Жил на свете человек и любил всех людей одинаково. Был интернационалистом. И оттого у него было радостно на душе и взирал он на род людской с доверием и улыбкой.

А потом воспитатель подрастающего поколения, педагог с дипломом, член коммунистической партии, дура непроходимая Мария Филипповна открыла ему глаза на мир, рассказала про дружбу советских народов, и свет погас в его очах и мир стал серым и неуютным.

Меня отпаивали валерианкой, надо мной кудахтали бабушки и дедушки, папа и мама лезли из кожи вон, чтоб успокоить мой встревоженный умишко, приучить меня к тому, что я не как все, а — еврейка, что с этим тоже можно жить. Как живут до старости с наследственной болезнью. Не очень хорошо живут, но все же живут. Не умирают.

Мне объясняли вперемежку с успокоительными каплями, что евреи не такие уж плохие люди. А совсем наоборот. Например, мама с папой. Разве они нехорошие?

Я согласно кивала, тряся мокрыми зареванными щеками.

А бабушка Люба? А дедушка Лева? А прадедушка Лапидус? Даже Карл Маркс — вождь мирового пролетариата был евреем. Эта новость подействовала лучше валериановых капель. Во мне пробились первые ростки национальной гордости.

А когда мама сообщила мне, что моя любимая подружка из соседнего подъезда Инесса, по кличке «Инесс-Баронес», тоже еврейка, сладкий яд национализма разлился по моим жилам.

— Мы лучше всех других людей! — твердо решила я и отныне стала смотреть на весь остальной мир свысока, презрительно прищурив глаза.

Я узнала, что наши враги, именуемые антисемитами, изображают нас длинноносыми, с торчащими ушами, эдакими жалкими подленькими созданиями, сосущими кровь из всего человечества.

У меня короткий нос и серые глаза. У папы — тоже. И у мамы. Идиоты эти антисемиты. Много они понимают. В нас, евреях.

Теперь уж, когда я шла по улице или ехала в метро, больше не улыбалась всем подряд, а старательно искала среди множества лиц одно, с еврейскими чертами. И одаривала улыбкой только это лицо. Ничего, мол, держись! Мы с тобой один народ, а остальные

— пусть живут сами по себе.

Иногда я вваливалась домой с прогулки и ошарашивала домашних радостной новостью:

— Сейчас мне попался на улице один еврей! Длинноносый! Уши торчат! Я залюбовалась им! Он был самый красивый среди всех… этих… остальных.

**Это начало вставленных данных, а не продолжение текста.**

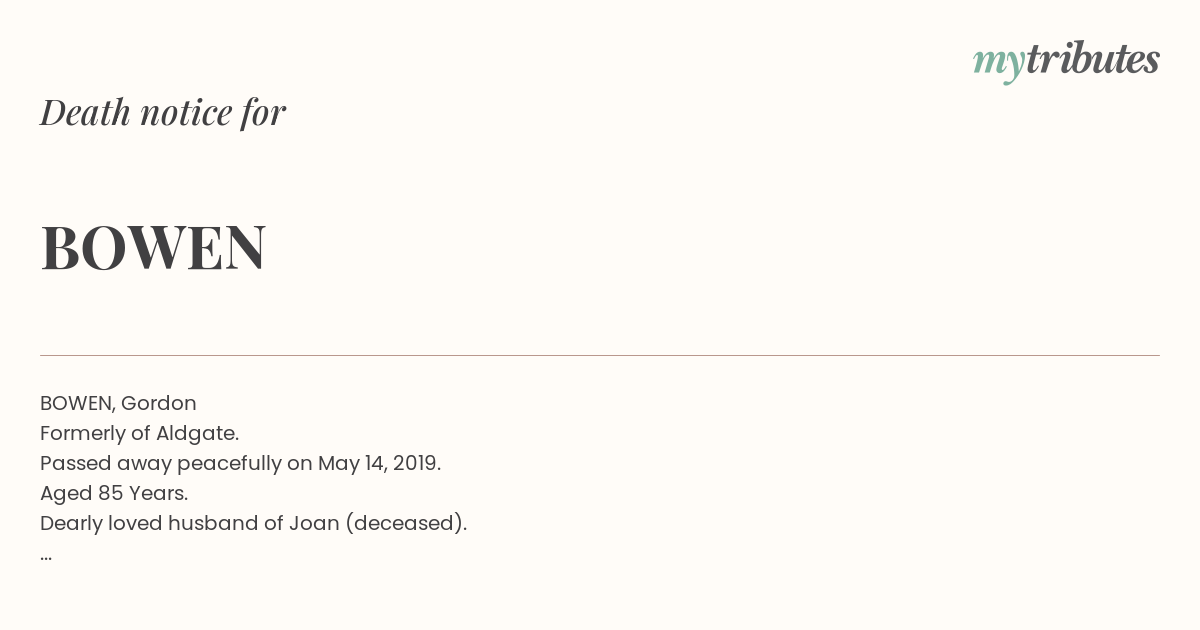This screenshot has width=1200, height=630.
Task: Click the number '85' in the age line
Action: coord(110,493)
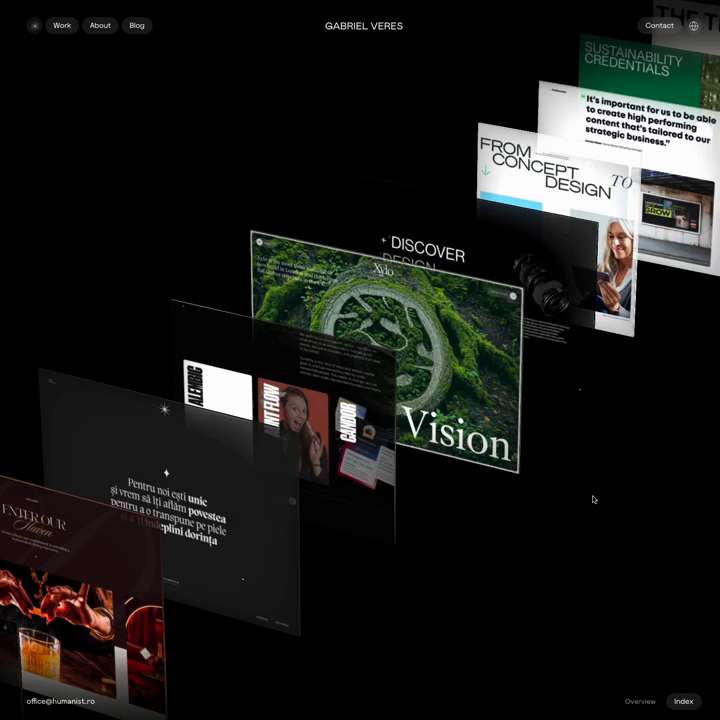Select the Index view toggle
The height and width of the screenshot is (720, 720).
click(683, 701)
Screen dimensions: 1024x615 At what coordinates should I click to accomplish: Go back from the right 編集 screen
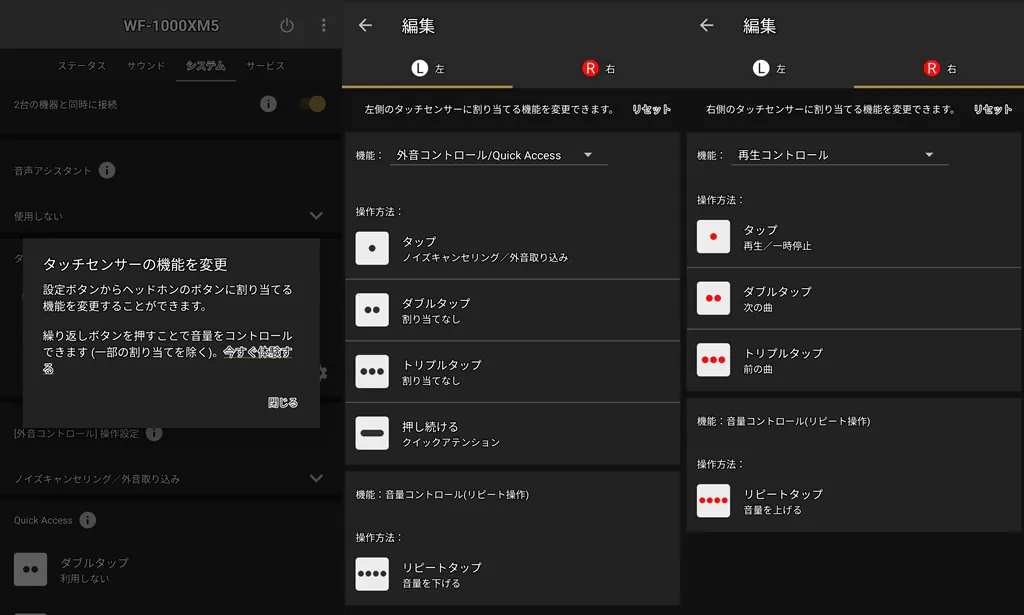(x=707, y=26)
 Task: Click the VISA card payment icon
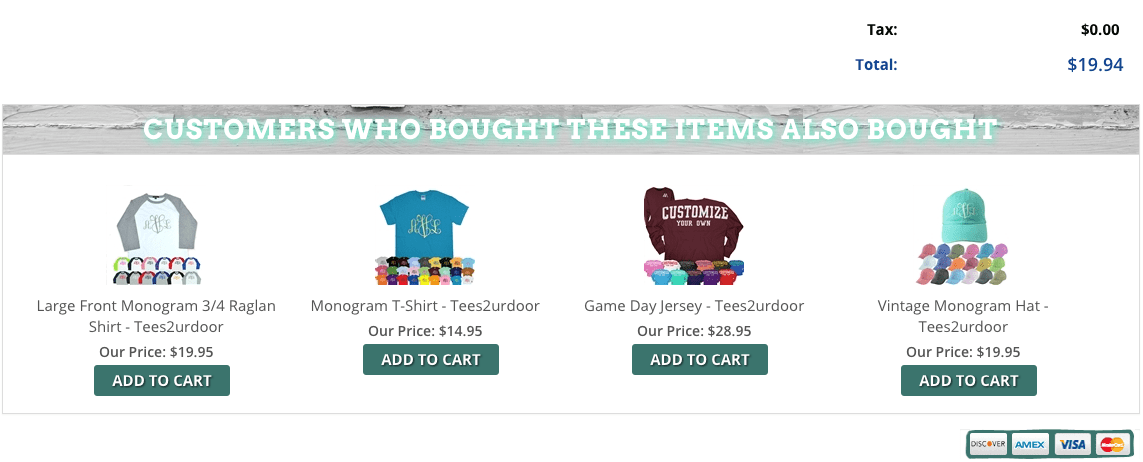click(1072, 444)
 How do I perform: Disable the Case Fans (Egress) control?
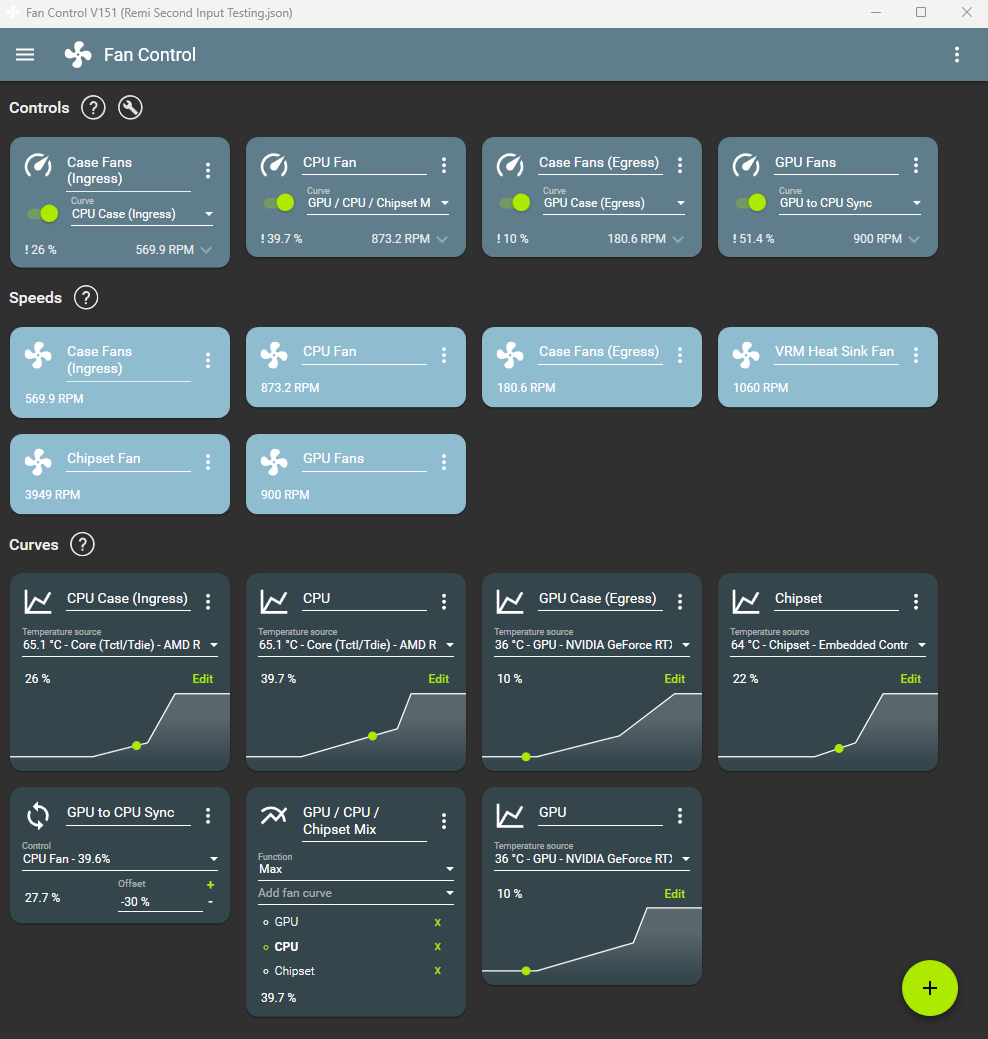(x=513, y=202)
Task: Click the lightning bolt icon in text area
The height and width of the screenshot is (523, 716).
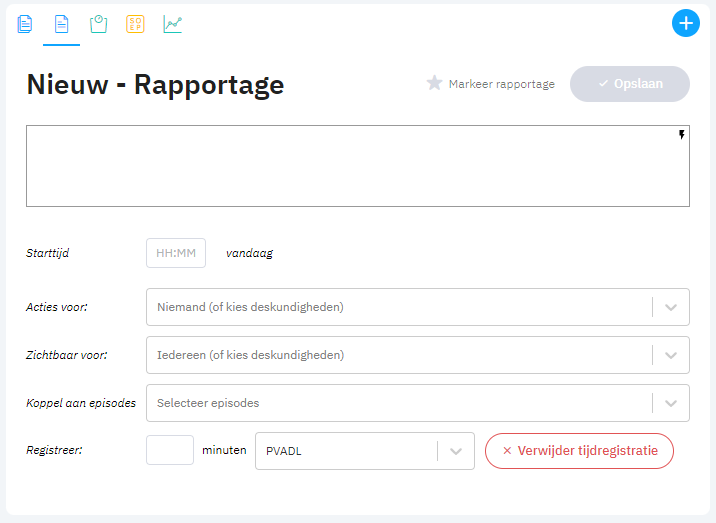Action: [x=681, y=135]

Старшим становилось неловко от моих восторгов. Они отводили глаза и вздыхали. А пра Лапидус качал своей серебряной головой.

— Стоило после этого делать революцию и положить столько жизней за равенство и братство.

У Б.С. есть приятель-американец. Коллега. Врач. Он, видать, славный человек и хорошо относится к Б.С. Старается поддержать его морально в нелегкой битве, которую ведет Б.С. за американский медицинский диплом. Б.С. лезет из кожи вон, буквально грызет зубами гранит науки на чужом языке, и на очередном экзамене срывается, падает вниз. Трудно почти в пятьдесят лет снова учиться.

Этот американец, по имени Сэймур покровительствует нашему незадачливому великовозрастному ученику. Бывает у нас в гостях, увозит к себе на Лонг-Айленд. Б.С. прихватывал и нас с мамой, и мы гостили у Сэймура в его двухэтажном доме, сидели у горящего камина, жарили шашлыки во дворе.